Pierre Feskens
Dr.med.
Kriterien zur Beurteilung der Entwicklung und Prognose der Rheumatoiden Arthritis
anhand der Röntgenmorphologie
Geboren am 04.02.1964 in Etten-Leur (NL)
Reifeprüfung am 02.07.1982
Studiengang der Fachrichtung Medizin vom 01.08.1982 bis 21.01.1988
Klinisches Studium in Rotterdam , Medizinische Universität Ërasmus"(NL)
Praktisches Jahr in Rotterdam , Medizinische Universität Ërasmus"(NL)

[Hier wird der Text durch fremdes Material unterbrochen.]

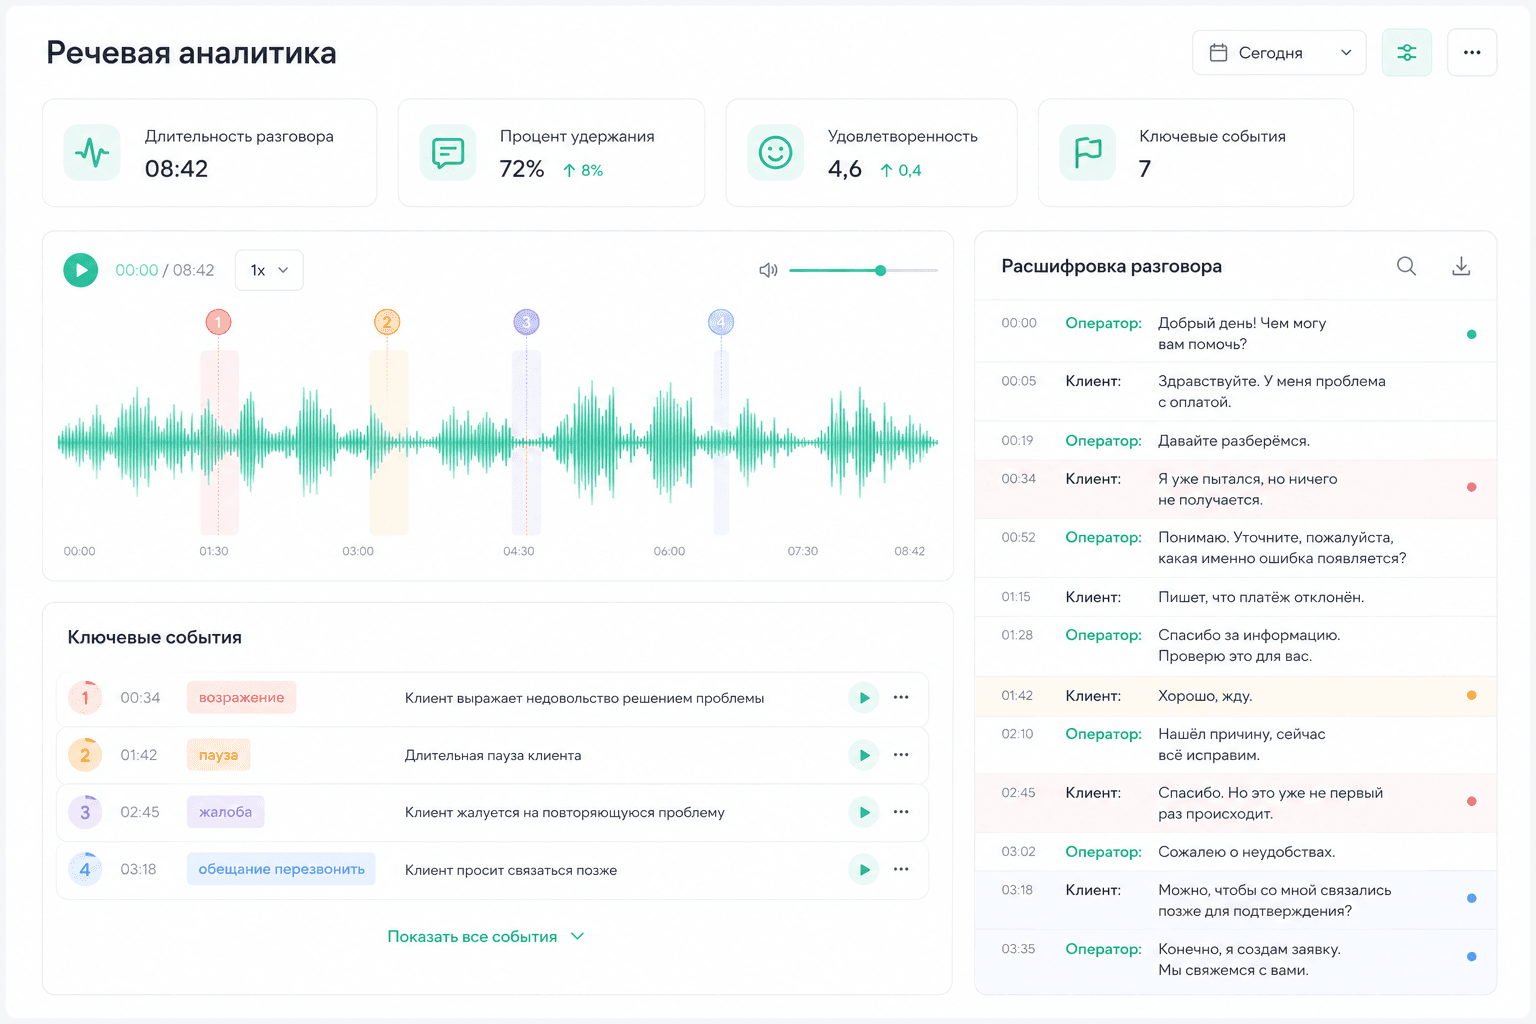Expand 'Показать все события' list
The height and width of the screenshot is (1024, 1536).
(x=486, y=937)
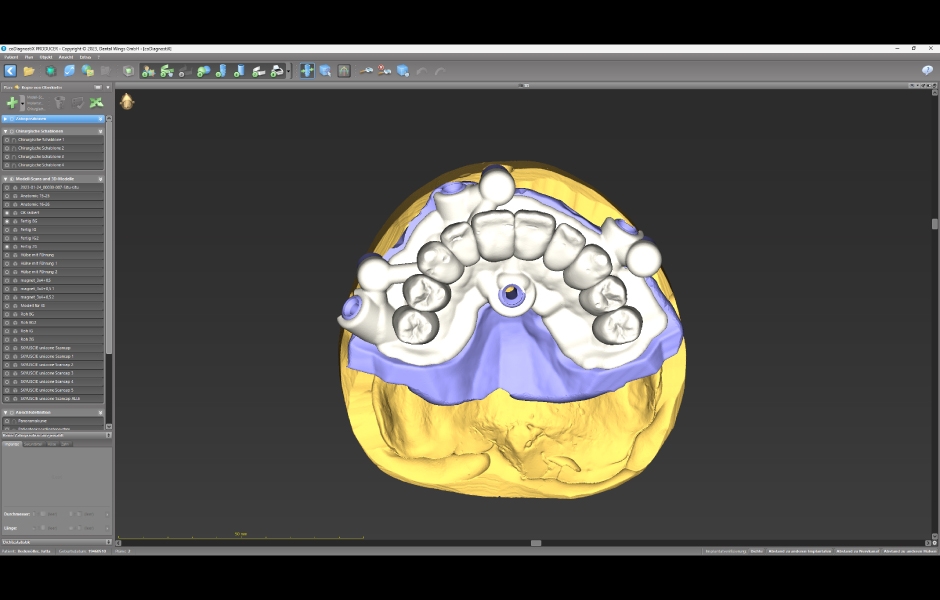Viewport: 940px width, 600px height.
Task: Click the horizontal scrollbar thumb below viewport
Action: pos(536,543)
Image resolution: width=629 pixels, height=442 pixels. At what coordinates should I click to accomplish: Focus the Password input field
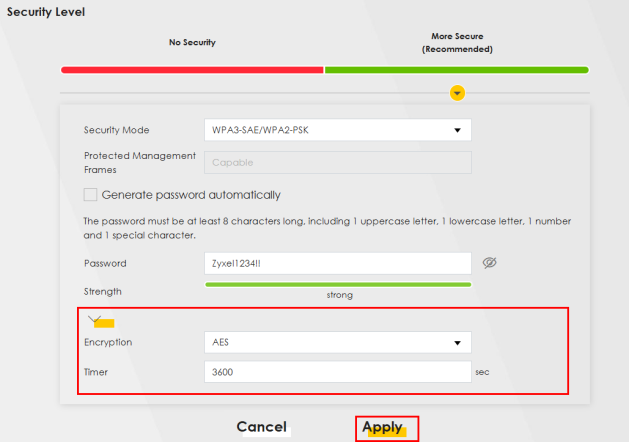point(336,263)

Staatsexamen am 20.04.1990 (Arztexamen)
Promotionsfach: Orthopädie
Doktorvater: Prof.Dr.med.A.K.Martini
Ein wesentliches Dilemma bei der Behandlung von Patienten mit cP ist die Festlegung des
geeigneten Operationszeitpunktes: Während Patienten, die einen schweren, rasch progredienten
Verlauf zeigen, von einem frühzeitigen Eingriff profitieren würden, soll anderseits ein unnötiger
chirurgischer Eingriff bei Patienten mit gutartigeren Verläufen vermieden werden.
Es besteht daher größtes Interesse an der Festlegung klinischer, labortechnischer oder
röntgenologischer Kriterien, die die Identifikation von Patienten mit schweren Verläufen sowie
eine Voraussage über die Prognose frühzeitig erlauben würden.

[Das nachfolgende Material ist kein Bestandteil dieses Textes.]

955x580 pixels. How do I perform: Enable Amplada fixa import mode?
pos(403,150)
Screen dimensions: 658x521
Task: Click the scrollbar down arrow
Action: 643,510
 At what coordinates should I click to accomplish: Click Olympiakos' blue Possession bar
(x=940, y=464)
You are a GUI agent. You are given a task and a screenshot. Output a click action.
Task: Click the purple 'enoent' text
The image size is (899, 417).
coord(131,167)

Anhand einer retrospektiven Untersuchung wird in dieser Arbeit versucht, solche prognostisch
aussagekräftigen Merkmale zu identifizieren.
Es wurden die klinischen, röntgenologischen und laborchemischen Parameter von 30 Patienten
mit rheumatoider Arthritis im Alter zwischen 37 und 73 (im Mittel 57,5 ±10) Jahren auf ihre
prognostische Aussagekraft hin untersucht.

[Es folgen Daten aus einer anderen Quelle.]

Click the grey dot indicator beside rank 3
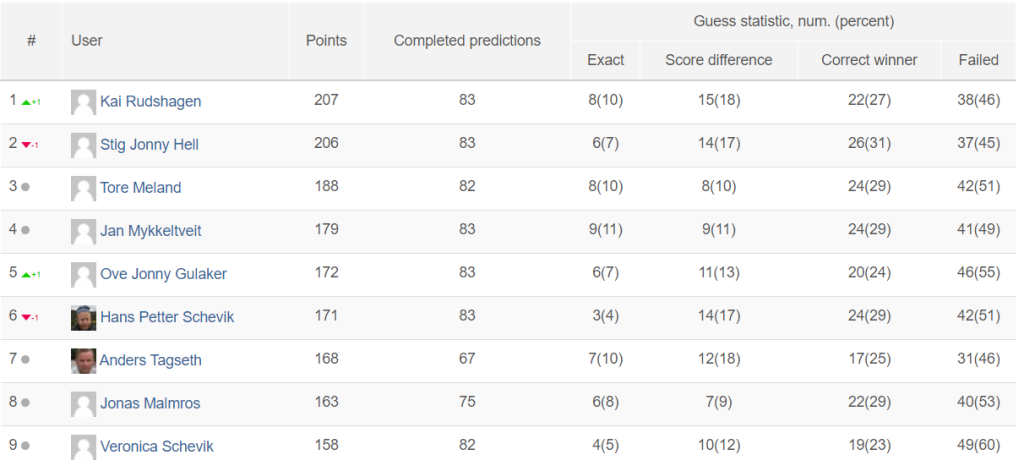The height and width of the screenshot is (466, 1024). (x=25, y=187)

Die Anamnese sowie die Laborbefunde bei Erstdiagnose standen in keinem verwertbaren
Zusammenhang mit dem klinischen oder röntgenologischen Fortschreiten der Erkrankung.
Unter den röntgenologischen Kriterien bei der Erstuntersuchung standen der Durchmesser von
Zysten im Bereich der Fingergelenke und der Handwurzel sowie der D3-Radius-Winkel mit
schweren, rasch fortschreitendem Verlauf der späteren Erkrankung in Zusammenhang.
Je größer die Anzahl der klinischen Befunde an den Händen bei der Erstuntersuchung war, desto
ausgeprägter fiel die röntgenologische Verschlechterung im Beobachtungszeitraum aus.
Darüberhinaus stellte sich bei der Auswertung der Röntgenbefunde im wesentlichen hinaus, daß
- schwere klinische mit schweren röntgenologischen Verläufen einhergehen;
- die Verschlechterung des Röntgenbefundes um so weniger ausgeprägt war, je schwerer die
Veränderungen bei Erstuntersuchung bereits gewesen waren.
Beide Zusammenhänge sind in gewisser Weise trivial. Um der Fragestellung der Arbeit besser
gerecht werden zu können, müßten alle Patienten zum Zeitpunkt der Erstdiagnose der
Erkrankung erfaßt werden (was in der vorliegenden Untersuchung nicht der Fall war) und
prospektiv über mindestens 10, besser noch 20 Jahre, nachuntersucht werden.